_EJERCICIO PLANTEADO_. Cambia "pontón" por "barco" en el pasaje del fragmento sobre la guerra entre España y Estados Unidos que empieza con las palabras "La noticia provocó" y termina con "para los norteamericanos.". Escribe de nuevo todo ese pasaje con el cambio hecho.

_FRAGMENTO DEL DOCUMENTO_.
────

Pero los acorazados Brooklyn, Texas, Iowa, Louisana…, dice Villoch,
continuaban imperturbables en el horizonte, firmes como si hubiesen
echado raíces en las rocas del fondo, bañando las noches con sus
potentes focos eléctricos. Esa vigilancia no fue obstáculo para que el
vapor español Monserrat, con todas sus luces apagadas, burlase una
noche el bloqueo y arribase sin novedad, dos días después, a un
cercano puerto de México para, a su vuelta, abastecer de víveres a La
Habana. Un barco de guerra español llamado Conde de Venadito se
arriesgó una tarde a salir del puerto para provocar la agresión de los
acorazados americanos y obligarlos a acercarse a la costa para que
fueran cañoneados desde el Morro, lo que resultó en vano, pues el
yanqui lo que hizo fue largarle una andanada de tiros y permanecer
impávido en su línea. Se dio también, entre otros casos, la entrada
espectacular de la goleta Santiago, que a todo trapo salió una mañana
de buen viento de Bahía Honda y penetró sana y salva en nuestro
puerto, bajo los cañonazos que se cruzaban uno de los acorazados
norteamericanos y la batería de Santa Clara, emplazada donde se
edificó el Hotel Nacional de Cuba.
El 24 de abril recibía Cervera la orden de moverse hacia el Caribe y
se dispuso a cumplirla no sin antes advertir a sus superiores que iba
al sacrificio con la conciencia tranquila. Al día siguiente, Estados
Unidos declaró formalmente la guerra a España. Una semana más tarde,
en la bahía de Cavite, Filipinas, la flota norteamericana del Pacífico
destruía, en cuestión de horas, la escuadra española concentrada allí.
La noticia provocó en España la conmoción que era de esperar. El 12 de
mayo, el Ministro de Marina dirigió un telegrama a Fort de France, en
Martinica, autorizando a Cervera a regresar a España. Pero Cervera
jamás vio ese mensaje. El día anterior dejaba atrás Fort de France y
ponía proa a Cuba.
El héroe trágico
El 14 de mayo barcos norteamericanos bombardearon con total impunidad
San Juan de Puerto Rico. Cinco días después, el 19, la flota de
Cervera entraba en la bahía de Santiago de Cuba. A comienzos de junio
la escuadra del almirante Sampson bombardeaba esa ciudad. Con objeto
de embotellar a Cervera, sus adversarios hundieron el pontón Merrimac
en la boca de la rada santiaguera. A partir de ahí, si los barcos
españoles querían salir, debían hacerlo de uno en uno, convertidos en
una suerte de tiro al blanco para los norteamericanos.

────

_FILAS EXTRAÍDAS_.
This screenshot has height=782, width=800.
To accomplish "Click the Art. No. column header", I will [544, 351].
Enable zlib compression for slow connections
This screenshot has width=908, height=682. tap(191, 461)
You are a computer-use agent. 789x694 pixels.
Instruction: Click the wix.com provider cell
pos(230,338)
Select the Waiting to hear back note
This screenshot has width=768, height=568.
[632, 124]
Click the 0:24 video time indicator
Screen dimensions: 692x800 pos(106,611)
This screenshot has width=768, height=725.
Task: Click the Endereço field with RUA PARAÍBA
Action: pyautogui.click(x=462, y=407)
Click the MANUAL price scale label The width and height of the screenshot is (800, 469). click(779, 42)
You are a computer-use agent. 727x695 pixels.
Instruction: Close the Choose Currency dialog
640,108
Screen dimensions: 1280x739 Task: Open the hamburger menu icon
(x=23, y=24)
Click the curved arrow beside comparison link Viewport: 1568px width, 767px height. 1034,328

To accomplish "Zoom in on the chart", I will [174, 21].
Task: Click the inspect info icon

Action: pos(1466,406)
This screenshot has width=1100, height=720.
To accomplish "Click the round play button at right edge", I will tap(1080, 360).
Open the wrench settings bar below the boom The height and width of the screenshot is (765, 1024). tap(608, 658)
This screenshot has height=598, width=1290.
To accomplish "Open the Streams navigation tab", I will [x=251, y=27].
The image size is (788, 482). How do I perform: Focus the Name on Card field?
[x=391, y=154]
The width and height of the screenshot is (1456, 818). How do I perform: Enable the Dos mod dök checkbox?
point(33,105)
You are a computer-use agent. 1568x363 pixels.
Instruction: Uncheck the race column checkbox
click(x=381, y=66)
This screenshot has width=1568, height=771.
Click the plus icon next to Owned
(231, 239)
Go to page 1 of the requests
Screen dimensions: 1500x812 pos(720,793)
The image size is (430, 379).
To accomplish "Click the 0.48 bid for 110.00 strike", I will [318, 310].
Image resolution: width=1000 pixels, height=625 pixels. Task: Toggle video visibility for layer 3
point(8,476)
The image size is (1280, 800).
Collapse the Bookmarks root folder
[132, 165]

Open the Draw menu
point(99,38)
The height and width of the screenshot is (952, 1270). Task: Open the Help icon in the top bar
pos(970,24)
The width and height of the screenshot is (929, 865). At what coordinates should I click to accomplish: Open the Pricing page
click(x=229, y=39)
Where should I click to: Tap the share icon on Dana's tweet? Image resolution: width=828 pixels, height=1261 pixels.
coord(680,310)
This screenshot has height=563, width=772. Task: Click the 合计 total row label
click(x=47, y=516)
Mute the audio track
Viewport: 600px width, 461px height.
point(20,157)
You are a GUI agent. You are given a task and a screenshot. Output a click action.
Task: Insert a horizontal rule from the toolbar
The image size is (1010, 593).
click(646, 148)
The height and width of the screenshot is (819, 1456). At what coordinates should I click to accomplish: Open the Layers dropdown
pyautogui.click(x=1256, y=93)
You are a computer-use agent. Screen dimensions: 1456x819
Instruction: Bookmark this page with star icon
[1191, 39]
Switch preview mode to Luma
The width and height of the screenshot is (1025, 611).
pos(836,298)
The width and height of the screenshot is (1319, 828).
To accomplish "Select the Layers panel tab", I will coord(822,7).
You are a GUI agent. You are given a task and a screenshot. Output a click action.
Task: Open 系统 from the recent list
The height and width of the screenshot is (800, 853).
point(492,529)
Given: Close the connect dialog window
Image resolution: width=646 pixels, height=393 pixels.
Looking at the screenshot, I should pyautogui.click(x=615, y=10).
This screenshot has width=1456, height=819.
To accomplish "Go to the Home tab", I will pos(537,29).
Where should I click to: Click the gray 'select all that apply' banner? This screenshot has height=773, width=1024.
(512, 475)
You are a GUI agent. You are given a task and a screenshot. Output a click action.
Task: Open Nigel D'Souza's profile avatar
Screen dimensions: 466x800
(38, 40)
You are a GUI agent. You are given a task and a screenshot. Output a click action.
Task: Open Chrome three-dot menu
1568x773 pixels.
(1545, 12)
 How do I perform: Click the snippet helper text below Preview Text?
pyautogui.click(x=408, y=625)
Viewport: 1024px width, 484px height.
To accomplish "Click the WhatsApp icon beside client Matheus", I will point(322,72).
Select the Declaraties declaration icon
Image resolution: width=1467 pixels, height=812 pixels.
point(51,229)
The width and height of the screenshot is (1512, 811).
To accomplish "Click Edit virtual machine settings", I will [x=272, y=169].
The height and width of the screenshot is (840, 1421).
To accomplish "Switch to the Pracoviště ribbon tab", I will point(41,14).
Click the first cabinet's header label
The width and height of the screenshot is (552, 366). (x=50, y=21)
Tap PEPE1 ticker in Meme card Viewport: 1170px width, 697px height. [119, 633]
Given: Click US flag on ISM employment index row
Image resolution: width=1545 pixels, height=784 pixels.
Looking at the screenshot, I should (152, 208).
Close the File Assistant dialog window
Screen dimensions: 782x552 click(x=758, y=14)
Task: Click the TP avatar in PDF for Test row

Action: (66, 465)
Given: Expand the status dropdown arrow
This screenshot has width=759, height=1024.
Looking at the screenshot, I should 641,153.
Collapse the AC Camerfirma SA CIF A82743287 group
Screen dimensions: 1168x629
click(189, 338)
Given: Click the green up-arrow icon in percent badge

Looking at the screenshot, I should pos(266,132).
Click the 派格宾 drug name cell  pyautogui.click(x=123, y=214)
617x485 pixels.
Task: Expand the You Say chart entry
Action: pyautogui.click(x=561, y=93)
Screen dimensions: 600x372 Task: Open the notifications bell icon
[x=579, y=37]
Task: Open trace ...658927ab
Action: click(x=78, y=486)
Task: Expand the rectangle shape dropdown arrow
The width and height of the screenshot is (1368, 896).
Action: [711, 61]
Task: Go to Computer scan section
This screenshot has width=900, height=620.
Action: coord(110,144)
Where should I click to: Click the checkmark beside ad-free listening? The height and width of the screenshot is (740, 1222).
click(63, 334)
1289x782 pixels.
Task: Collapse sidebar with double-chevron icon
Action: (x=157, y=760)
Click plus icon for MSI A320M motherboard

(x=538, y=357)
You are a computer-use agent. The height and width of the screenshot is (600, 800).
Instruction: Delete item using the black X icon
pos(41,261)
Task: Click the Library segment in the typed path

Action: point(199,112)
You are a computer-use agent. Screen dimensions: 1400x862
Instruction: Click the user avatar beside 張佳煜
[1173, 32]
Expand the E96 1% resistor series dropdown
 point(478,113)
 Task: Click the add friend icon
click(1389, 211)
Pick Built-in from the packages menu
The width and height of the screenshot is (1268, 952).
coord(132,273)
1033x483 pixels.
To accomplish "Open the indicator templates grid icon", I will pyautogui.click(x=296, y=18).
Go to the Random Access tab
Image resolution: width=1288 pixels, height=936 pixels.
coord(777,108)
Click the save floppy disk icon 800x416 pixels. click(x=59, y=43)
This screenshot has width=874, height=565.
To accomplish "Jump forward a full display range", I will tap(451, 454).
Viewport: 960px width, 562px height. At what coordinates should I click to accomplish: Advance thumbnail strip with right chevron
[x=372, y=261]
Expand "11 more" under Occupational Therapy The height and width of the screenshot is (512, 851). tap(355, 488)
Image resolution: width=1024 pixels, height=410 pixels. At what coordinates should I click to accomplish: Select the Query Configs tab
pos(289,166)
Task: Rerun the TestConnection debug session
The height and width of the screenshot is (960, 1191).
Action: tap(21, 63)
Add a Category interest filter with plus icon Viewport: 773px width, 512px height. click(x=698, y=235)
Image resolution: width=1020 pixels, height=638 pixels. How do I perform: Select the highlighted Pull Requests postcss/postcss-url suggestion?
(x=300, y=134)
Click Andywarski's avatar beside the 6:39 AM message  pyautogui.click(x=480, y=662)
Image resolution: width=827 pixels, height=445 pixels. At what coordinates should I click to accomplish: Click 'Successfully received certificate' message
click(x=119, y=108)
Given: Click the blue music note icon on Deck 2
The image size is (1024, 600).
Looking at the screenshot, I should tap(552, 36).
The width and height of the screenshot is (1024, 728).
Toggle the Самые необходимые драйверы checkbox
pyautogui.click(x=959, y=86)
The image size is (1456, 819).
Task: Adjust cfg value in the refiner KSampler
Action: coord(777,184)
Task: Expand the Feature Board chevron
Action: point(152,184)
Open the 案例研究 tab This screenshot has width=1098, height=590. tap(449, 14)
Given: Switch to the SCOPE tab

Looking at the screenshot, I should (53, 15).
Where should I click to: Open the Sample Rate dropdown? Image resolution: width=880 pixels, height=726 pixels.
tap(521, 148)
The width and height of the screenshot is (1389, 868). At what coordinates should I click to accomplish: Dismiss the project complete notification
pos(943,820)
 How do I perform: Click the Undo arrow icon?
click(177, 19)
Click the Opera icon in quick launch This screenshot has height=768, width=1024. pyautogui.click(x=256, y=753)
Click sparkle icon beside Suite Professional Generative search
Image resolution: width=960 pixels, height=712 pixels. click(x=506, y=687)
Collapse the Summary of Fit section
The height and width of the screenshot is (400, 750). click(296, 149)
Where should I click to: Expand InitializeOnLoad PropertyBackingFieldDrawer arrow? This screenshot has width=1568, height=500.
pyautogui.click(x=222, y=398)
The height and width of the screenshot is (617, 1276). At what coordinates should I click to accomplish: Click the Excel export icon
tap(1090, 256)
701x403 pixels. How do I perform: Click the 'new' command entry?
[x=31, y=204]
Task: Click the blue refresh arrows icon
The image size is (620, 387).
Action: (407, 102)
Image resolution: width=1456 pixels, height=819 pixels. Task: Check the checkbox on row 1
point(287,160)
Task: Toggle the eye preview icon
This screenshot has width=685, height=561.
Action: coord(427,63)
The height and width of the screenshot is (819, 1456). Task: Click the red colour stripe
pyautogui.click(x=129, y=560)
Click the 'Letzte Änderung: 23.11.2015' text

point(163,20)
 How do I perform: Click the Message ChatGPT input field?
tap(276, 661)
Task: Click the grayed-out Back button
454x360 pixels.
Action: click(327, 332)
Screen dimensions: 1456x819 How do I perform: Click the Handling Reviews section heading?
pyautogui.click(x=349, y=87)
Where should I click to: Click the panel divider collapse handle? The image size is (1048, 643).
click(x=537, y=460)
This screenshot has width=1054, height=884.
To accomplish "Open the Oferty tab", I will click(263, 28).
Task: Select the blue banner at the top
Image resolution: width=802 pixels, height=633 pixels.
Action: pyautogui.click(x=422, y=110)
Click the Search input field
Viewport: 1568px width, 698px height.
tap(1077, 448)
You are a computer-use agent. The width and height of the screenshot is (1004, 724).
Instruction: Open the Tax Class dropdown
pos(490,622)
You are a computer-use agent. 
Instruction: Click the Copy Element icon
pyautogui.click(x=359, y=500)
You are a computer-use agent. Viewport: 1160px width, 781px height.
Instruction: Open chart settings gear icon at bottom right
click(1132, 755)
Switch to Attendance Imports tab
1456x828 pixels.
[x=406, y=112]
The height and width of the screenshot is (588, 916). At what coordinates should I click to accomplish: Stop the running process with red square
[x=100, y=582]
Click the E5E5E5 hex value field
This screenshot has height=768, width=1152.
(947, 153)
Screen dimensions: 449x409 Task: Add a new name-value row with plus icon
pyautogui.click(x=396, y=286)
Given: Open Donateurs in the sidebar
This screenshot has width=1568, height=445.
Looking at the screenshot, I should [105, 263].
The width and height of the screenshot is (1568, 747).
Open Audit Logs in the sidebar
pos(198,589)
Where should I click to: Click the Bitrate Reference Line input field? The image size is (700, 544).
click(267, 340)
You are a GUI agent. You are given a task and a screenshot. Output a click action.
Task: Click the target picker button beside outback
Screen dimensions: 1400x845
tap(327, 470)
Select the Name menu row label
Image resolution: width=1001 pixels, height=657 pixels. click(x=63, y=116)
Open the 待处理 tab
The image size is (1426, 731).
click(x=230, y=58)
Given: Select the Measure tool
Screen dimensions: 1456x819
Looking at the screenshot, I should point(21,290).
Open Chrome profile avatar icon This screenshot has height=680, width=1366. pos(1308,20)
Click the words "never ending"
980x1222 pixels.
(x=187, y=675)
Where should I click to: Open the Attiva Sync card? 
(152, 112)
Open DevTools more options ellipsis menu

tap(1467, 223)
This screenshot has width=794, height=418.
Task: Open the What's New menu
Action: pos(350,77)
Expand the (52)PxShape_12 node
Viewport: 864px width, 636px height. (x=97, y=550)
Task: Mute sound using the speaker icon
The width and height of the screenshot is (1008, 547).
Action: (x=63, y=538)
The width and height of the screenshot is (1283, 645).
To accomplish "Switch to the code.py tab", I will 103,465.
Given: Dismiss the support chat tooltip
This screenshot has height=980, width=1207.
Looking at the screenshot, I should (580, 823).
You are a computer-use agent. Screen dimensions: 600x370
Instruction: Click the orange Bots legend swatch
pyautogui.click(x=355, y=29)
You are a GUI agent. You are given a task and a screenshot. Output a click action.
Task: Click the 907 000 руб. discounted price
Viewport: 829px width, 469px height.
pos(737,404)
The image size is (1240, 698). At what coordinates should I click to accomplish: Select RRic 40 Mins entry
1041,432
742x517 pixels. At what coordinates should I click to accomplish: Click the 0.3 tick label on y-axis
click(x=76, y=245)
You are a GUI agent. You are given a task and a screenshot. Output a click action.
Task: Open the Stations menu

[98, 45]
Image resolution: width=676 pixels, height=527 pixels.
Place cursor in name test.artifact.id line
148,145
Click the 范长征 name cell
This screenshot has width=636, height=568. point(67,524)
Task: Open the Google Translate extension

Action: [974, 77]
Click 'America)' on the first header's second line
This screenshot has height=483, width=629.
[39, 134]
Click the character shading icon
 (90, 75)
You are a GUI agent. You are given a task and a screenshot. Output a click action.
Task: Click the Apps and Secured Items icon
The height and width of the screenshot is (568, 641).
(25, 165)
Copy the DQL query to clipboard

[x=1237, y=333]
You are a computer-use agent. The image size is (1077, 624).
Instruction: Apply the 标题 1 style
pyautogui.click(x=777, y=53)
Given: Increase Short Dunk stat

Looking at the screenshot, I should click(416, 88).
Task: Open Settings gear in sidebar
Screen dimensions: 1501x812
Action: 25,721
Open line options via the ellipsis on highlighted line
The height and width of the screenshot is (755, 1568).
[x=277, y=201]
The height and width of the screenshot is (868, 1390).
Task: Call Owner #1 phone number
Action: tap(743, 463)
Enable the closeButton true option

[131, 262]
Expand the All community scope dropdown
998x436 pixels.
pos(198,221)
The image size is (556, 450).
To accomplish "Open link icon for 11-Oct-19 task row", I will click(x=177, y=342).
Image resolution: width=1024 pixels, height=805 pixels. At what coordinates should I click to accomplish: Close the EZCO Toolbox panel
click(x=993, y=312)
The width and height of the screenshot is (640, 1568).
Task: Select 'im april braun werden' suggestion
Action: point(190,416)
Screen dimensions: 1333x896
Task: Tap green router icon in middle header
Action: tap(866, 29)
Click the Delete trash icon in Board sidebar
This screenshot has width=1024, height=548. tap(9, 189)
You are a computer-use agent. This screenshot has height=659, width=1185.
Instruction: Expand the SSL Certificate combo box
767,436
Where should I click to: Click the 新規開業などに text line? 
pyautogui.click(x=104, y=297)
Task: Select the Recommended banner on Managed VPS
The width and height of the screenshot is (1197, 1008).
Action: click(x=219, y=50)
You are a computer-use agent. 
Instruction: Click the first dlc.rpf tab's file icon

────

_RESPUESTA AL EJERCICIO_.
La noticia provocó en España la conmoción que era de esperar. El 12 de
mayo, el Ministro de Marina dirigió un telegrama a Fort de France, en
Martinica, autorizando a Cervera a regresar a España. Pero Cervera
jamás vio ese mensaje. El día anterior dejaba atrás Fort de France y
ponía proa a Cuba.
El héroe trágico
El 14 de mayo barcos norteamericanos bombardearon con total impunidad
San Juan de Puerto Rico. Cinco días después, el 19, la flota de
Cervera entraba en la bahía de Santiago de Cuba. A comienzos de junio
la escuadra del almirante Sampson bombardeaba esa ciudad. Con objeto
de embotellar a Cervera, sus adversarios hundieron el barco Merrimac
en la boca de la rada santiaguera. A partir de ahí, si los barcos
españoles querían salir, debían hacerlo de uno en uno, convertidos en
una suerte de tiro al blanco para los norteamericanos.